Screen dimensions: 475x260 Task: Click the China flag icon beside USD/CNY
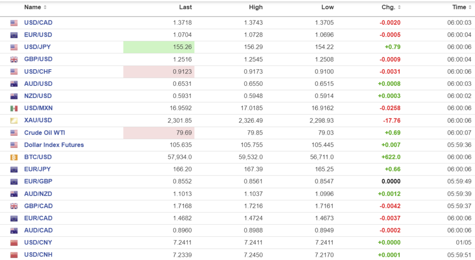pos(14,242)
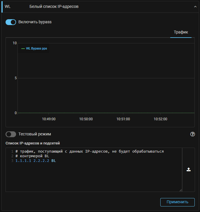This screenshot has height=212, width=200.
Task: Open the help question mark icon
Action: pyautogui.click(x=192, y=134)
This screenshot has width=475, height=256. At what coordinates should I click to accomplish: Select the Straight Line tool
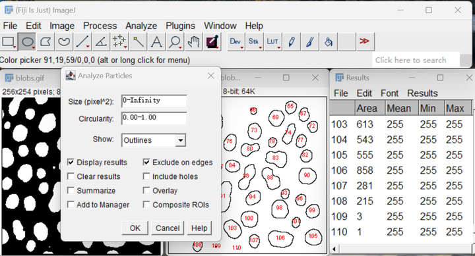tap(82, 41)
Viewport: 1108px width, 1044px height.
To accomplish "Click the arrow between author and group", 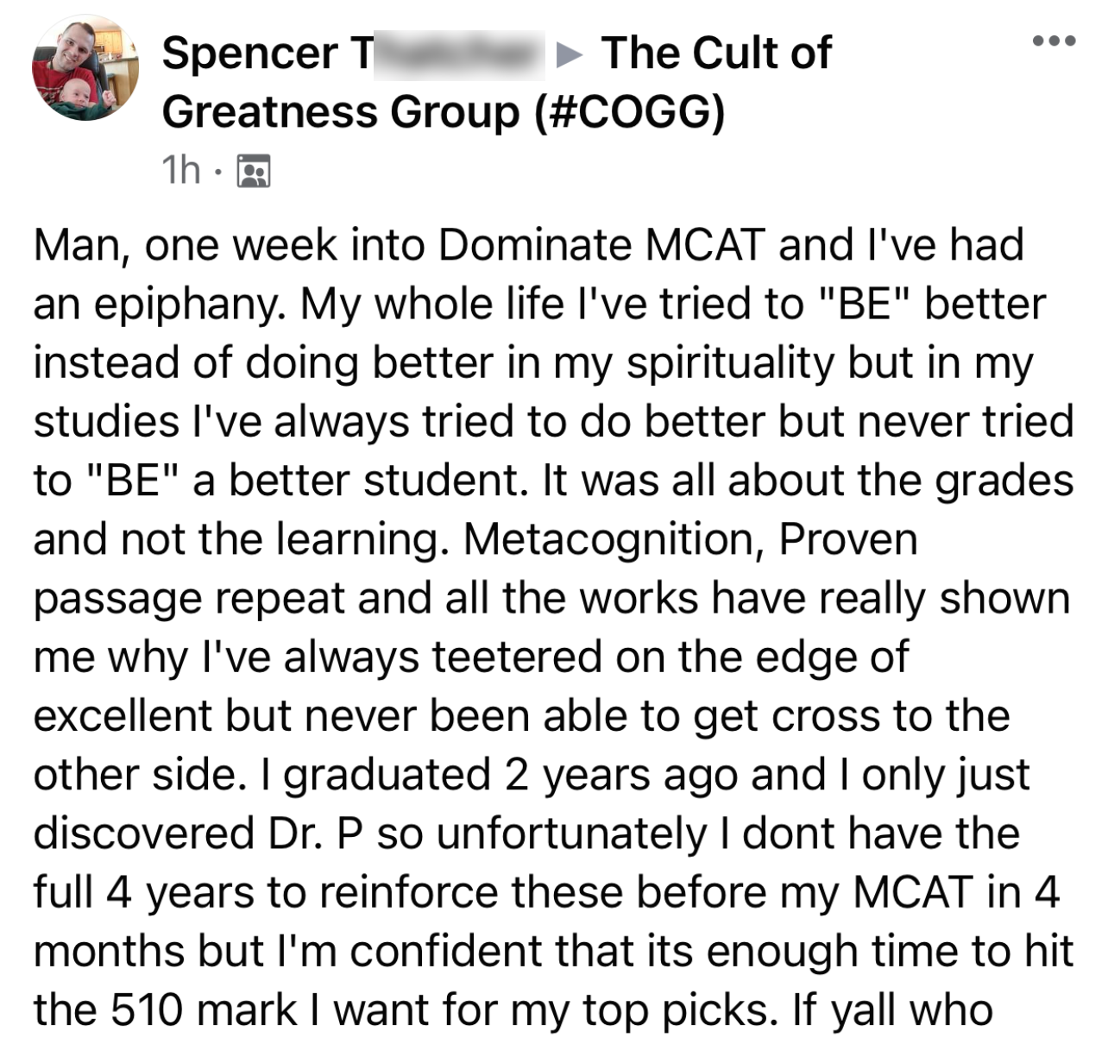I will point(570,55).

:: GIVEN PROBLEM ::
Transcribe the entries verbatim from the first line through the line containing "tap(82, 41)", both included, and omit the pictures.

:: REPLY TO THE EXERCISE ::
Screen dimensions: 475x260 Task: Click the China flag icon beside USD/CNY
pos(14,242)
This screenshot has height=212, width=200.
Task: Open the help question mark icon
Action: pyautogui.click(x=192, y=134)
This screenshot has width=475, height=256. At what coordinates should I click to accomplish: Select the Straight Line tool
tap(82, 41)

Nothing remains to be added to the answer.